[Working data]

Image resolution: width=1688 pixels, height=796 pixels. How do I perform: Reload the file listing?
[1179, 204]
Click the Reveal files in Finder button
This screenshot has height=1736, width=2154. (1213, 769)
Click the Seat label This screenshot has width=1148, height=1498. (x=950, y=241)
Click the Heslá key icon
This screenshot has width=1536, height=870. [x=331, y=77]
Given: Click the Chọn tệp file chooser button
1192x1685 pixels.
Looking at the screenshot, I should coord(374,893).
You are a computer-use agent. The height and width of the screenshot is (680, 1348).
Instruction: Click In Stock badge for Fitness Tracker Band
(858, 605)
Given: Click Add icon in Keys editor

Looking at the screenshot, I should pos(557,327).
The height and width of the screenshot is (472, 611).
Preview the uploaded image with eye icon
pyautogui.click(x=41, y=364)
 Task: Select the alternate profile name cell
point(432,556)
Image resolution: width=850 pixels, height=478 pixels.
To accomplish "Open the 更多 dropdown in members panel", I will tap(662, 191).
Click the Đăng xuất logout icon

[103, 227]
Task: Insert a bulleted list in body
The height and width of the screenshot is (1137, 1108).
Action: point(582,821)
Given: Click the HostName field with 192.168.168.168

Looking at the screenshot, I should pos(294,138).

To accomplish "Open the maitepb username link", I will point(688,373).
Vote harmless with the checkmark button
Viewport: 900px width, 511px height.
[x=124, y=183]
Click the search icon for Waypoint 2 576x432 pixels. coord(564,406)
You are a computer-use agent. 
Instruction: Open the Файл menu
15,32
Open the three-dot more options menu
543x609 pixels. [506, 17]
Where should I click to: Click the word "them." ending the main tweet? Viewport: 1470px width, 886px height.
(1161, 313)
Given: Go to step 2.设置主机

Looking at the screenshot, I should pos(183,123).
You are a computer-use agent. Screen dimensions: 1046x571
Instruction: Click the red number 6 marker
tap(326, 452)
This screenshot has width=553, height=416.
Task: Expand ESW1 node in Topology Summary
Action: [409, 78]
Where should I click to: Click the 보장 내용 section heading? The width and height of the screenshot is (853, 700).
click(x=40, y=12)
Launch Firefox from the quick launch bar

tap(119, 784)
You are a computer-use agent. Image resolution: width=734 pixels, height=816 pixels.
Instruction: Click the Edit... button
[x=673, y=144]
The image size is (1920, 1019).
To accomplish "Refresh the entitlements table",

[/Working data]

Prompt ▸ Copy every line from the records above that contains the string "agent".

Written answer ▸
You are a computer-use agent. The height and width of the screenshot is (680, 1348).
You are a computer-use agent. 
You are a computer-use agent. Screen dimensions: 1046x571
You are a computer-use agent. Image resolution: width=734 pixels, height=816 pixels.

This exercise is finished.